Education is about changing lives, but the hardest challenges are very hard for teachers, students with deep social problems or learning disabilities that compound, year by year.

The left-out kids often end up in alternative education, but the changes in those lives become harder to achieve as each school year goes by — and each year is often attended by failure instead of success.

That is the fundamental problem that schools across Louisiana have tried to deal with through alternative education.

There are 35 alternative schools and 139 alternative education programs. A tough assessment of them commissioned by the state Department of Education suggests those programs are failing the some 18,000 students in them.

They typically get there as behavior problems or children who are chronically behind academically, and of course the combination of the two often occurs. As a percentage, far more African-American students end up in the alternative schools or programs; as a percentage in society, of course, black families are more often plagued by poverty and its accompanying ills.
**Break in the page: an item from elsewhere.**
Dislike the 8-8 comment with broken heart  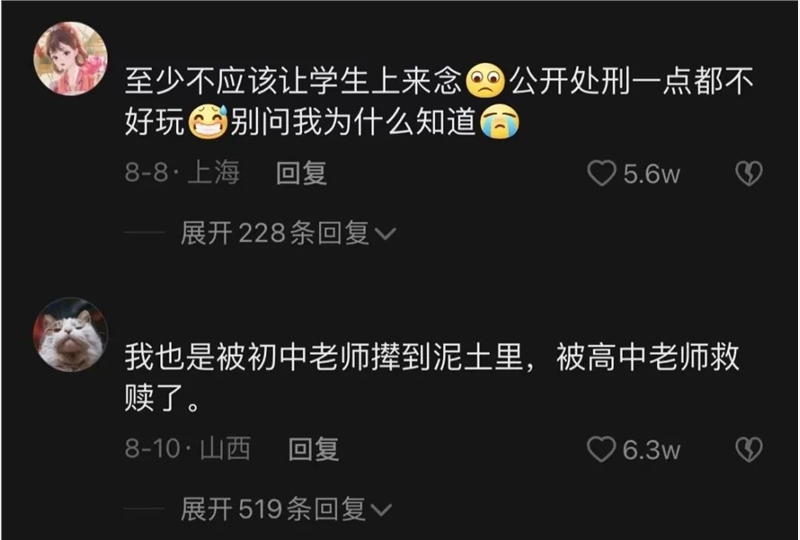(749, 174)
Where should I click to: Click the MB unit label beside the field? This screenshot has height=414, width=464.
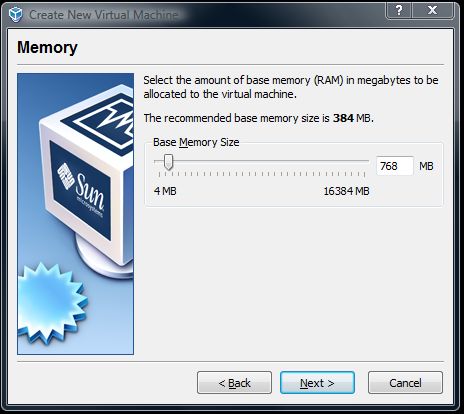(x=426, y=166)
Without prejudice to the dedicated educators trying to deal every day with the hardest cases, the system is clearly not working well enough.

"I think we have ignored the evaluation of the programs too long and ignored what the program should consist of in addition to academics," said St. Bernard Parish Superintendent Doris Voitier.

Voitier is one of Gov. John Bel Edwards' appointees on the state Board of Elementary and Secondary Education. It will fall to BESE, school boards and the state department to plot a path forward.

The Oct. 17 report puts a focus on the most-troubled students but it is expensive and difficult to provide the portfolio of services that will help them.

Many are getting too old for middle school, but academically not succeeding enough for high school.

Or, regrettably, parked in alternative schools until age allows them to depart, quite often without the basics they will need to succeed in a rapidly changing workforce, much less comprehend the post-high school training needed for a good job.

It is not surprising that alternative education students are five times more likely than others to quit school, according to the study. Teachers need the help of social workers or nurses or psychologists who can work with young people before they become troubled young adults.

We are glad that leaders and educators are taking an unflinching look at alternative education, but it is clearly not an easy problem: Changing lives is a labor-intensive business, whether in regular school or alternative settings.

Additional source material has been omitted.